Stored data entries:
[Start of section]
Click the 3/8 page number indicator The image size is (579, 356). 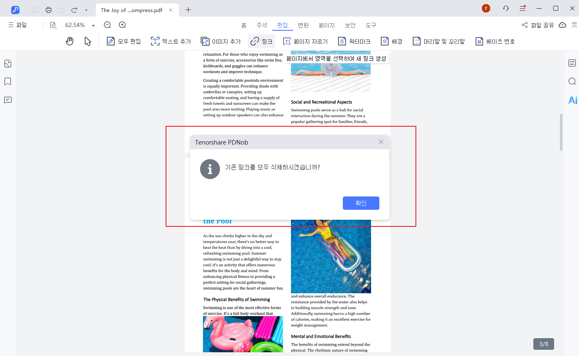coord(544,344)
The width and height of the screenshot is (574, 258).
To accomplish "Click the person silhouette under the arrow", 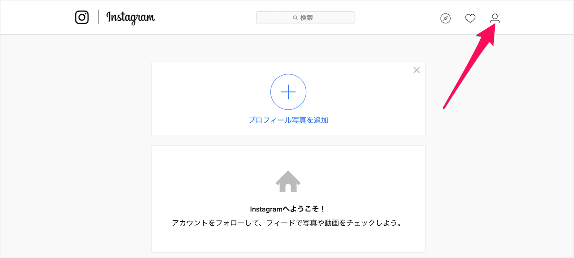I will click(x=495, y=18).
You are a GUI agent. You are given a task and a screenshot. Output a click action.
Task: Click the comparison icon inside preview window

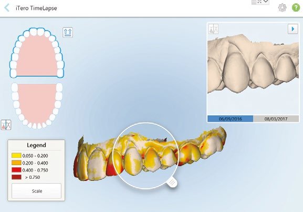(214, 29)
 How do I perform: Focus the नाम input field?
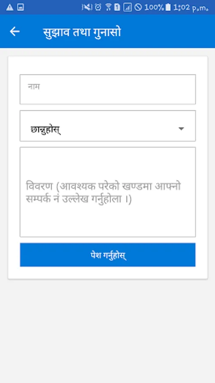pyautogui.click(x=108, y=89)
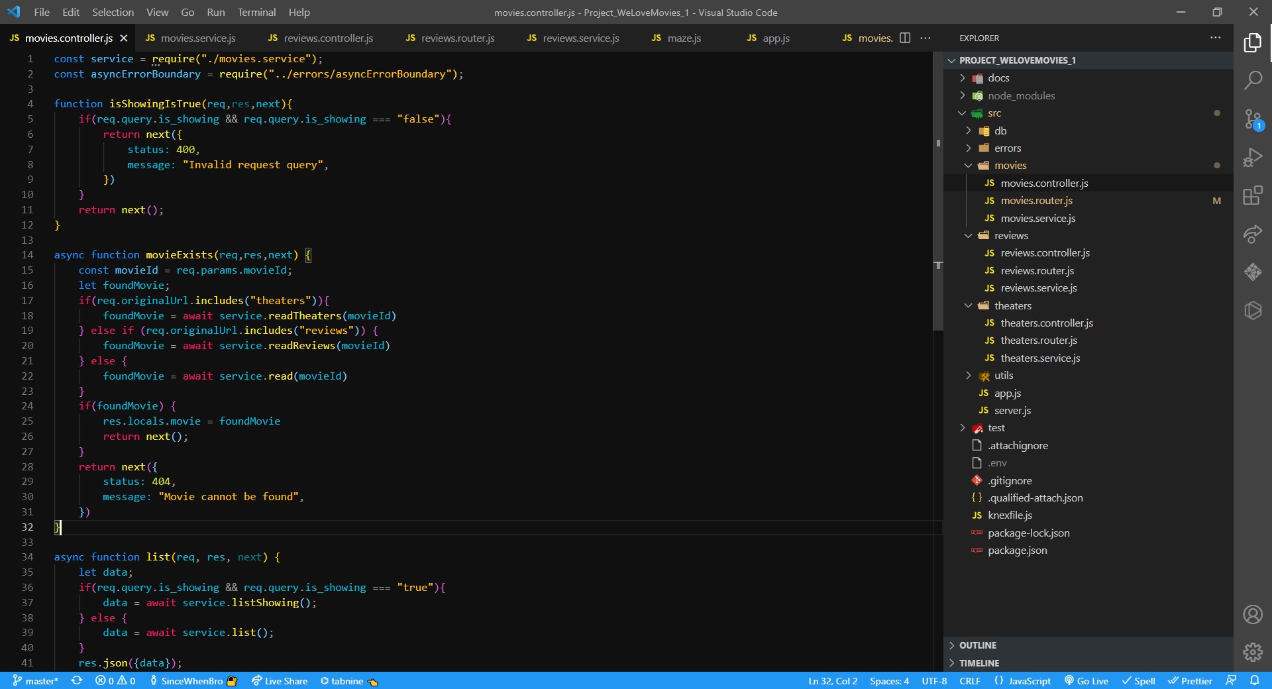Toggle Go Live server in status bar
The image size is (1272, 689).
1087,680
[End of section]
Identify every line above that includes the word "screenshot", and show those lines.

The width and height of the screenshot is (574, 258).
You are a GUI agent. You are given a task and a screenshot. Output a click action.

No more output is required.